Check out the components broken down from the screens above: these are the building blocks that form the screens!

With component-based design, designers are able to design the states of a component independently from a page, and skip the tedium of mocking up every possible state of a page and its components (like in page-based design). Any modifications that a designer makes in the centralized component designs should be reflected everywhere in the mockups, which also prevents the duplication of existing components that are very closely related.

All these pros for the designer carry over for the developers as well. Developers are able to independently test a component for those states, so that front-end testing no longer needs to verify a page’s entire collection of possible UI states. In both development and testing, developers can now focus on the logic that builds the user experience, rather than test (and re-test) a new button component each time one appears onscreen.

You may also already be familiar with how one of React’s key features is structured around compositions of components for developers. Since our no-code Web Editor is conveniently built in React, we felt that the transition to a more formalized Component-Based Design system would be beneficial to the designers and developers at the same time!

Some Components and Where We Drew Inspiration From

With new UIs and new components to build, we had two options when it came to introducing a freshly-designed component: build a new component, or retrofit an existing component to suit the new designs (as well as the old ones)!

TLIconButtonList

This component is a newly-built component, allowing a user to select exactly one out of many options, where each option is shown with an icon and an optional hover tooltip.

The TLIconButtonList, in true component-based development fashion, is composed of other components as well, including TLIcon (for the icons) and TLHoverTooltip (for the optional tooltip describing what each icon means).

We added some notable props for this component. Props are inputs to components that a developer specifies for a component so that it gets rendered the way the developer wants it to. For example, the icon can be customized with the iconColor, iconSize, selectedIconColor, and hoverIconColor props!

Here are some variations of the TLIconButtonList:

 

TLSmallButton

This component had some new design variations with the new incoming UI, so we retrofitted an existing component with boolean props that toggled styling and let the developer access different variations.

At its core, the new variation required for this component still retained the same basic features as the existing TLSmallButton: it included text on the button and had a click handler. The main differences were a border onHover, a drop shadow, and Sentence Case letters. Instead of building a new component for the new button, we retrofitted the existing TLSmallButton with props toggling each difference. All other instances of TLSmallButton retained their existing styles, but if a new prop was toggled to true, we could introduce some variations on top of the default styles.
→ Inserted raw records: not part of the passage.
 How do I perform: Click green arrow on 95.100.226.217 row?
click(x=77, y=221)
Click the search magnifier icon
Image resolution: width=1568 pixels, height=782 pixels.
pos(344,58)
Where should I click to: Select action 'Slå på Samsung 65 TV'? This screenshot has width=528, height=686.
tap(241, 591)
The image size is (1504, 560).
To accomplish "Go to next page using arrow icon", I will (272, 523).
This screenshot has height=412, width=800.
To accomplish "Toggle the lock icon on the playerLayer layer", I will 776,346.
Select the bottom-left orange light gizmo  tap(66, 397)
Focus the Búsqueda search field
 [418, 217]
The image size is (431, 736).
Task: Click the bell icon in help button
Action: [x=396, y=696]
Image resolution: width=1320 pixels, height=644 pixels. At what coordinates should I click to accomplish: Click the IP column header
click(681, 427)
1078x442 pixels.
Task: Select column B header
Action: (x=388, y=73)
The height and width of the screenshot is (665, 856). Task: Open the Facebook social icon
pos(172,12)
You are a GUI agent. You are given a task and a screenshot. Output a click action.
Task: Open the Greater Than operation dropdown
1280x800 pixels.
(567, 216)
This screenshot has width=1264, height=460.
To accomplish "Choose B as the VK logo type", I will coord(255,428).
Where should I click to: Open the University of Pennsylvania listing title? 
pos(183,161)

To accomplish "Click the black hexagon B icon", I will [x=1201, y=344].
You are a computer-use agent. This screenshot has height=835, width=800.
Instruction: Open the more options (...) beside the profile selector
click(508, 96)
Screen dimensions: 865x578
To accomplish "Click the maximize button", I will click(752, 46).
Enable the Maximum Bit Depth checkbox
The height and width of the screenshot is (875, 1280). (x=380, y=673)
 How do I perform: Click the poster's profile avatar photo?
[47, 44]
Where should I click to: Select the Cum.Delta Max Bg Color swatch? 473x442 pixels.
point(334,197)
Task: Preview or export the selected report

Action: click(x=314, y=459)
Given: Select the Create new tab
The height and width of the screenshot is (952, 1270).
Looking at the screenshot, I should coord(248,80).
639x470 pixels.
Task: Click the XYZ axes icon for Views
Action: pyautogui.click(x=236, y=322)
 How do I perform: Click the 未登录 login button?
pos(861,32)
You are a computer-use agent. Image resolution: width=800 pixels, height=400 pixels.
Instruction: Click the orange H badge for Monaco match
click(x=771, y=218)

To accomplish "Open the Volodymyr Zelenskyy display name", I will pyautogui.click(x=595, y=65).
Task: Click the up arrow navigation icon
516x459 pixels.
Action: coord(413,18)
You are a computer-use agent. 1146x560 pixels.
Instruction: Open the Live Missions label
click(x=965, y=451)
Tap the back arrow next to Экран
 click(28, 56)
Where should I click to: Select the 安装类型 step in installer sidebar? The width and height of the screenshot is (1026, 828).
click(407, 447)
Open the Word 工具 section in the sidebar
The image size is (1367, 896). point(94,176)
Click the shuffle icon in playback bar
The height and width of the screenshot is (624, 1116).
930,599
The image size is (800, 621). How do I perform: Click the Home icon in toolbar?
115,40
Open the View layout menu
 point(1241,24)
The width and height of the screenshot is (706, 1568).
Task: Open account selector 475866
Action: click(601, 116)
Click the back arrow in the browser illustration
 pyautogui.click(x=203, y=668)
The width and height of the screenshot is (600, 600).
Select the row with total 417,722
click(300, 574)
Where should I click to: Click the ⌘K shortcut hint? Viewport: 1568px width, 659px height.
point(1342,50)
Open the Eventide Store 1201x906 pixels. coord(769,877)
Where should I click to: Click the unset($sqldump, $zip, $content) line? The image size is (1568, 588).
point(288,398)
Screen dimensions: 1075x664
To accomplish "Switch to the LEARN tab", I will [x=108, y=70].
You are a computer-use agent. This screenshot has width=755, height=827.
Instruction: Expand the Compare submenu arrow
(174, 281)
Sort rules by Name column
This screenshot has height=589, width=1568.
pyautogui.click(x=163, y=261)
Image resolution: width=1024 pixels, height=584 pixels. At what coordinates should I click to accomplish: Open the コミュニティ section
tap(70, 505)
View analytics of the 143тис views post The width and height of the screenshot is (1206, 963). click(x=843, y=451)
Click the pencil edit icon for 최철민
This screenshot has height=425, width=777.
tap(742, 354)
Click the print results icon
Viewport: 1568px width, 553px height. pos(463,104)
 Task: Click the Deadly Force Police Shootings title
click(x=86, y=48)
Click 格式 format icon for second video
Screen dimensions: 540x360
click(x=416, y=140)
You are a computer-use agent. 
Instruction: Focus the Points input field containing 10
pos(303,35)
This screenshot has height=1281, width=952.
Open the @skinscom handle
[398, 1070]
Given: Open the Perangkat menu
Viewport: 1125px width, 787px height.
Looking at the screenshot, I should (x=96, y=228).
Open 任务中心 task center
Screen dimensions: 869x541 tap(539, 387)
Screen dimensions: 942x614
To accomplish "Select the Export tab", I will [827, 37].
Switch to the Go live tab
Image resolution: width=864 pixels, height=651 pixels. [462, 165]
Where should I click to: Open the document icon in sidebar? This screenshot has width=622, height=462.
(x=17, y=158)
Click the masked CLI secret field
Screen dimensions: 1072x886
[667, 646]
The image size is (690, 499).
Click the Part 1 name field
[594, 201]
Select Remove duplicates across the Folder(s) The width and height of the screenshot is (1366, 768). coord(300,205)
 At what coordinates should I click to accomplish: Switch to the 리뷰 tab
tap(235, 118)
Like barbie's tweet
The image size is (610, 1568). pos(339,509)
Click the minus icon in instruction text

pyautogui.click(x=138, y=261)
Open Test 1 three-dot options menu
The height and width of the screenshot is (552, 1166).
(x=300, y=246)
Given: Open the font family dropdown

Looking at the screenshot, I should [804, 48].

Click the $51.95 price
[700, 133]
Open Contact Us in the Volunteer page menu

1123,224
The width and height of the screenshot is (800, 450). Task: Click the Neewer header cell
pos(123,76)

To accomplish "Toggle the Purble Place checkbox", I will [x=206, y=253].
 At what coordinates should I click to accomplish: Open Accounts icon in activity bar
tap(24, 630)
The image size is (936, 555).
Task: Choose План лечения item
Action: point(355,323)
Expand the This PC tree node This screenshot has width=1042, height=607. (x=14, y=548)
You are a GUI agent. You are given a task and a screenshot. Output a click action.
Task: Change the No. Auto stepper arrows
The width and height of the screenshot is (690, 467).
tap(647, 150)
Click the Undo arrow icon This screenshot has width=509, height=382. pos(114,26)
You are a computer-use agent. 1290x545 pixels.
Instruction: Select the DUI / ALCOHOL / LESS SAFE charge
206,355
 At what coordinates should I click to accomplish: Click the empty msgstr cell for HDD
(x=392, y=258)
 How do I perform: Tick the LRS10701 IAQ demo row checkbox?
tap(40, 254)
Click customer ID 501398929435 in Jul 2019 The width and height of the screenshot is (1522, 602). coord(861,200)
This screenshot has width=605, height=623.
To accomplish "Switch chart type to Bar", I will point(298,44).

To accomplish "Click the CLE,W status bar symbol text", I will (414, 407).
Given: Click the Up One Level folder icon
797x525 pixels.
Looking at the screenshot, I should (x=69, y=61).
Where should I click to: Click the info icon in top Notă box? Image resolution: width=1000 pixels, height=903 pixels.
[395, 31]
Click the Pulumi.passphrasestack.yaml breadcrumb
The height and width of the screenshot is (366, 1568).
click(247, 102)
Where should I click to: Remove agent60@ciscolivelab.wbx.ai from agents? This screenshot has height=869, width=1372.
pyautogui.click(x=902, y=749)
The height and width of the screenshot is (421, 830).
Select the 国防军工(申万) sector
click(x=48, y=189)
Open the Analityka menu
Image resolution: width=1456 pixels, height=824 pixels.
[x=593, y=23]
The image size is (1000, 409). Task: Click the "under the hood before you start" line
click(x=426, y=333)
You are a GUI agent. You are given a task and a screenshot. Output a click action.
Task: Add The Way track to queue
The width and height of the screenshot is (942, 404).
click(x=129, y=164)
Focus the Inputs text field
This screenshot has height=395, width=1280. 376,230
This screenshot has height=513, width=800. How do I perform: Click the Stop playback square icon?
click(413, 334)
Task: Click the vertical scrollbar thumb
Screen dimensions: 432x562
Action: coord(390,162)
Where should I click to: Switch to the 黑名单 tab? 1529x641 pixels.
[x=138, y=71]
Here is the final product, TLSmallButton and its variations:

 

The Transition, and Where We’re Headed Next

As developers, we’ve also moved to TypeScript (instead of JavaScript) to create our newest upcoming components, while still being backwards-compatible with the older JavaScript components. By using TypeScript, we are able to clearly describe prop types when constructing components, leading to self-documenting code that allows future developers to clearly understand the purpose and use case of the props. In the development process, we also test each component individually before it even hits the interface. With already hundreds of existing components, the move will be gradual, but we are dedicated to this initiative with new code review standards and clear communication between developers.

Moving to component-based design is no small feat, requiring commitment from all the stakeholders involved in seeing the application through. This work would not be possible without continued collaboration and support from the design and product people involved as well.

We hope you’re just as excited as we are, to try out the new and improved Visual Web Editor featuring a more formalized component-based design system!